→ WORK ITEM:
Could you report every line from the entries that includes the word "width"?

Stored items:
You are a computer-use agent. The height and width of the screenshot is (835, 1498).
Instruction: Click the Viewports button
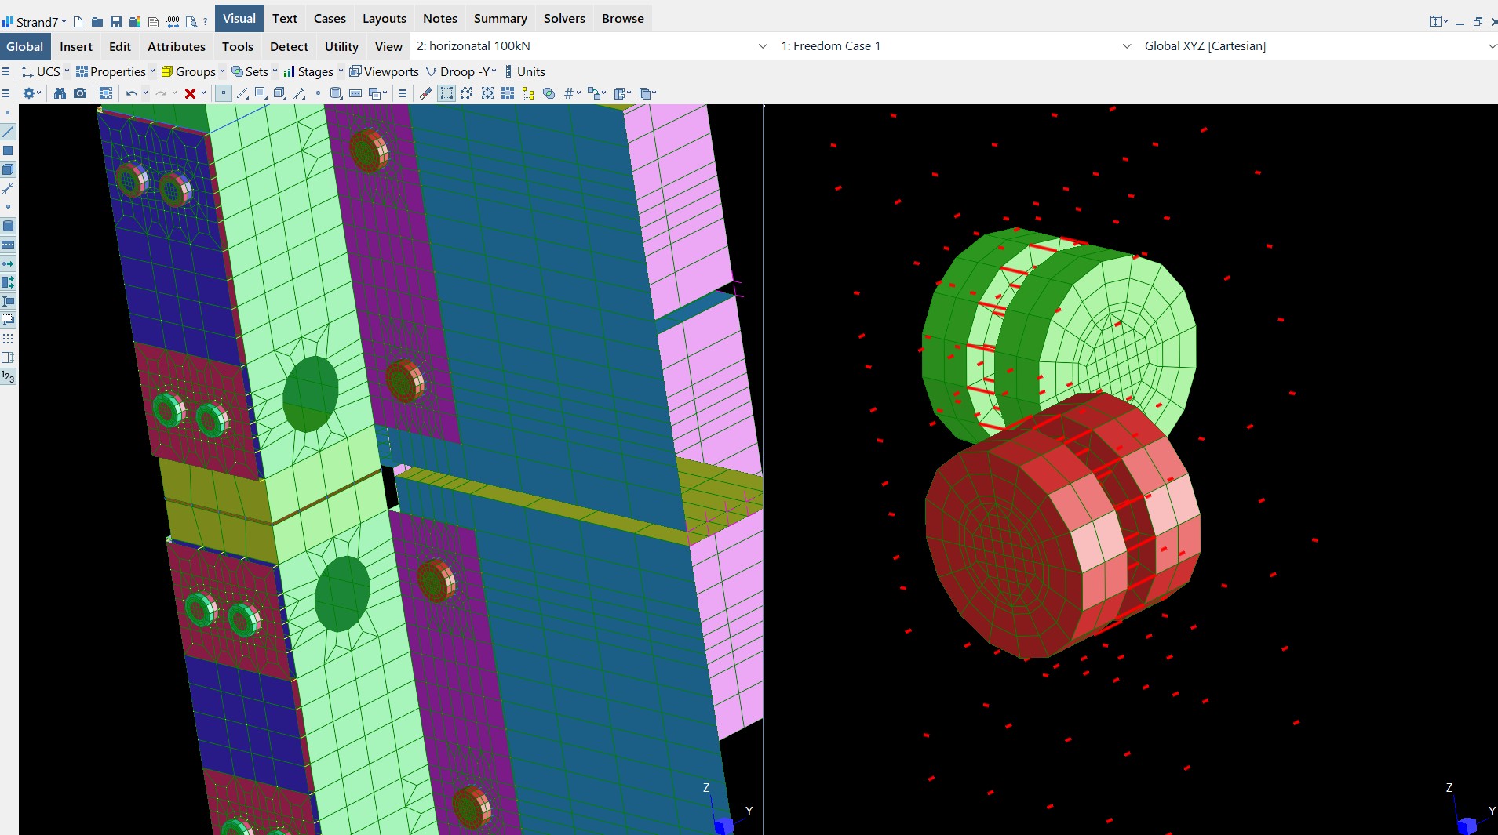[x=384, y=72]
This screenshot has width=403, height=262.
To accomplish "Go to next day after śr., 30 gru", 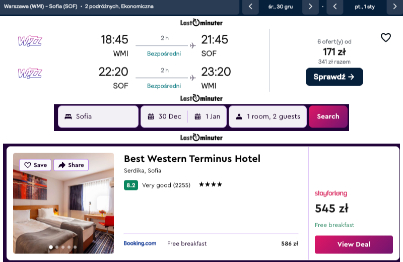I will pyautogui.click(x=310, y=7).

→ ANSWER SPACE:
You are a computer-use agent. The height and width of the screenshot is (835, 1498).
This screenshot has width=403, height=262.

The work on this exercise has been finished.